In the initial stages of the project, a local group of linguists acted as a Corpus Research Advisory Group. They assisted in the preliminary design of the corpus and addressed selection issues. Decisions had to be made on how representative the corpus would be in terms of the types of speech and the types of speakers heard in contemporary New Zealand society. For example, what should the ratio of broadcast material to private informal conversation be, and who should count as a New Zealander? What percentage of speakers should be Maori? What percentage should be male?
In subsequent stages the corpus Manager and staff in consultation with the Project Director addressed ongoing corpus development and management issues. Two major areas of discussion were data collection and transcription.

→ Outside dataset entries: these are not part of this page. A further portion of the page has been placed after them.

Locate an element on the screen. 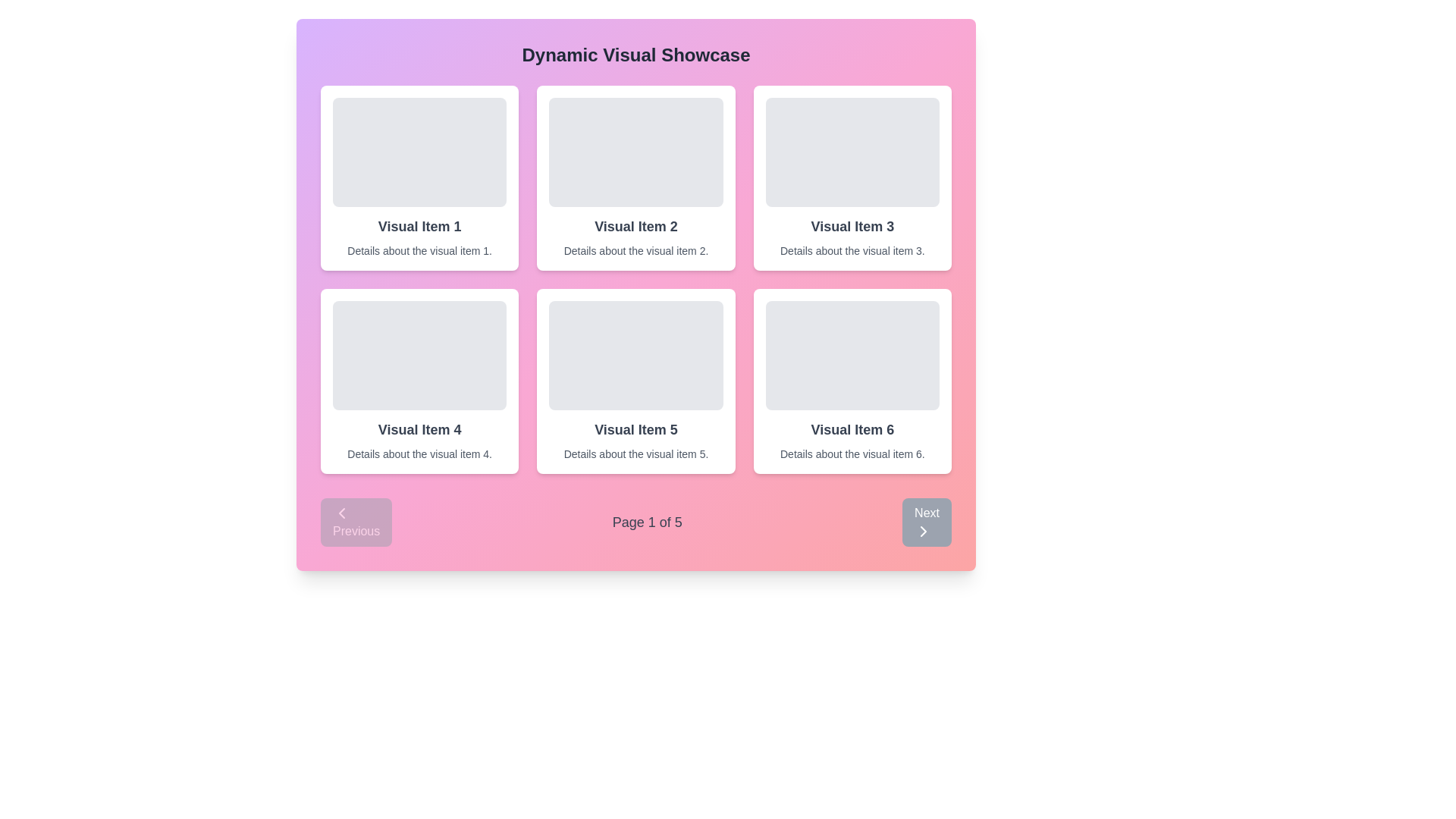 This screenshot has height=819, width=1456. the right-pointing chevron icon within the 'Next' button located in the bottom-right corner of the interface is located at coordinates (923, 531).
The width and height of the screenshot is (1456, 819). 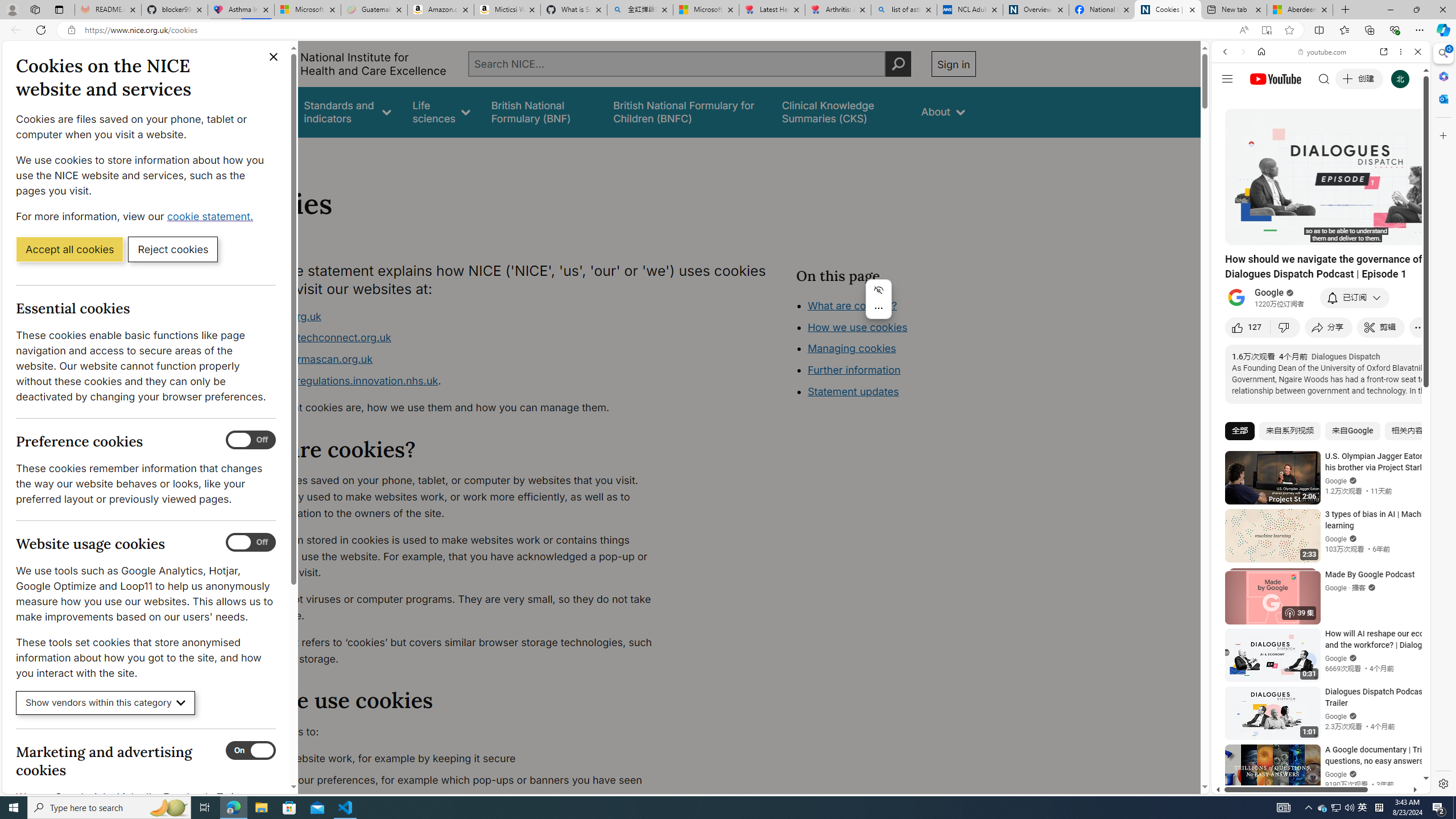 What do you see at coordinates (878, 308) in the screenshot?
I see `'More actions'` at bounding box center [878, 308].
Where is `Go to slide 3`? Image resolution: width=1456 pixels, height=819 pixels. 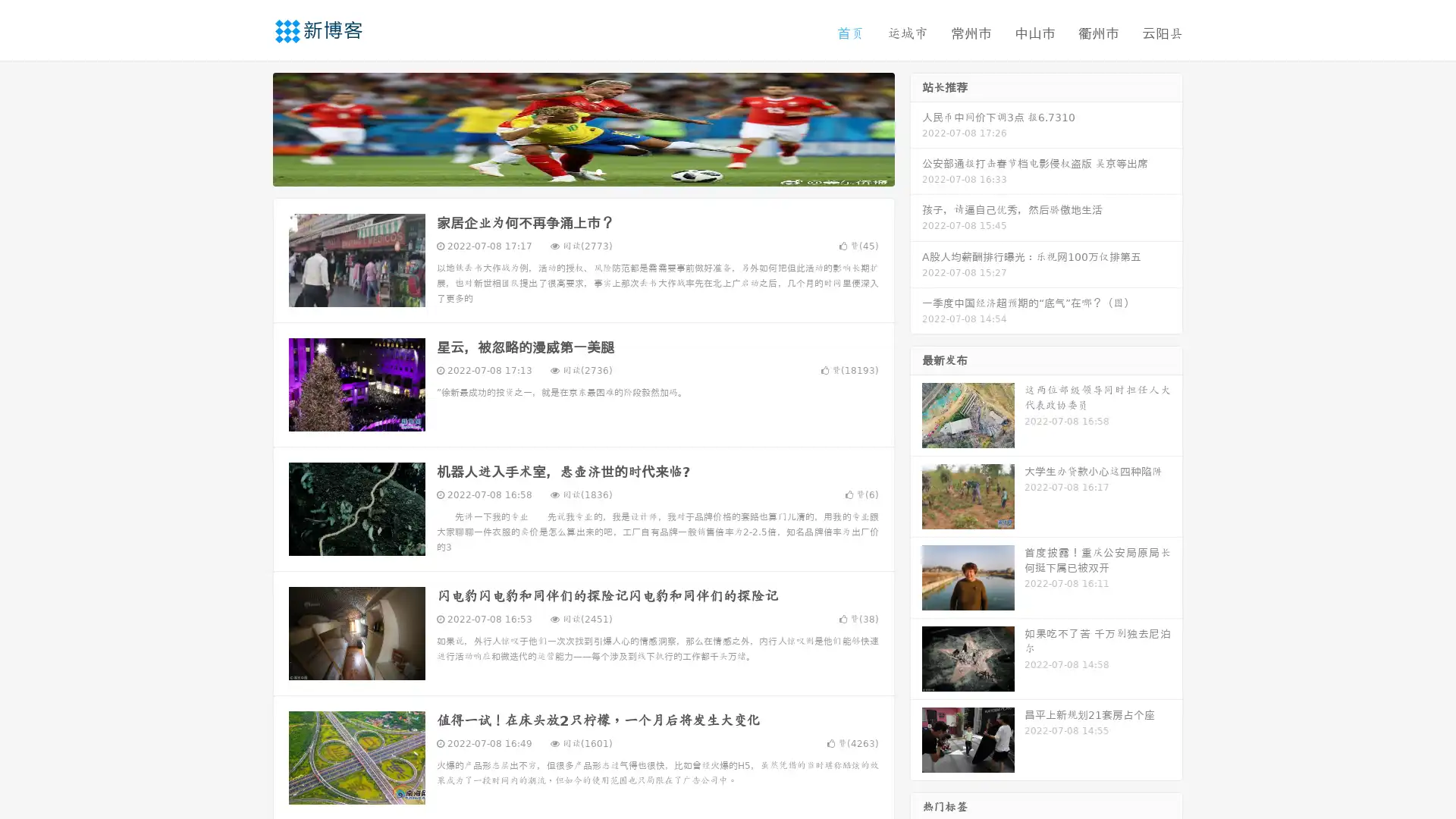
Go to slide 3 is located at coordinates (598, 171).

The goal of half a million words of informal conversational speech in addition to the other categories was a hugely demanding one. This was only achieved through the support of the project team, and their friends, relatives and students. Creativity was required to avoid the use of surreptitious recording, while maintaining the quality and naturalness of the data collected.
Transcription is the art of making the ephemeral tangible in a consistent and practical manner. The basic principles of the elaborated orthographic transcription system were established by the Corpus Research Advisory Group. The system was refined at the suggestions of the transcribers as they encountered the obstacles of transcribing real data.
A series of dedicated and skilled Corpus Managers have played a key role in the implementation and refinement of the corpus design. They have tracked down contributors to obtain the background information sheets so crucial to the success of the project. They have co-ordinated the work of others and audited the standard of transcription. Later Managers have developed databases for complex and at times apparently intractable materials, devised procedures for the markup and release of the corpus, and investigated the means to best preserve the corpus for posterity.
Student involvement has been critical to the completion of the Wellington Corpus of Spoken New Zealand English, which has provided an unparalleled training ground for corpus research. Students have learned how to collect good quality speech data in a wide range of contexts. Those who have trained as transcribers have acquired valuable skills, with meticulousness and accuracy being crucial to their task.
The Wellington Corpus of Spoken New Zealand English has already proved an invaluable resource for linguistic research, especially for descriptions of New Zealand English in comparison to other varieties. Two doctorates making use of the corpus have been completed and it has provided data for a number of local as well as visiting researchers.
In addition to providing a rich source of New Zealand material, the corpus is also a particularly good source of informal conversational material. Many of the world's spoken English corpora are dominated by broadcast material. Seventy-five percent of the Wellington Corpus of Spoken New Zealand English material is informal dialogue, an unusually high proportion for any corpus.
This Guide marks the public release of the Wellington Corpus of Spoken New Zealand English. The corpus is both a unique cultural treasure and a major contribution to our understanding of spoken language. With its release to the national and international linguistic research community, New Zealand voices, as our national anthem proclaims, will indeed be heard afar.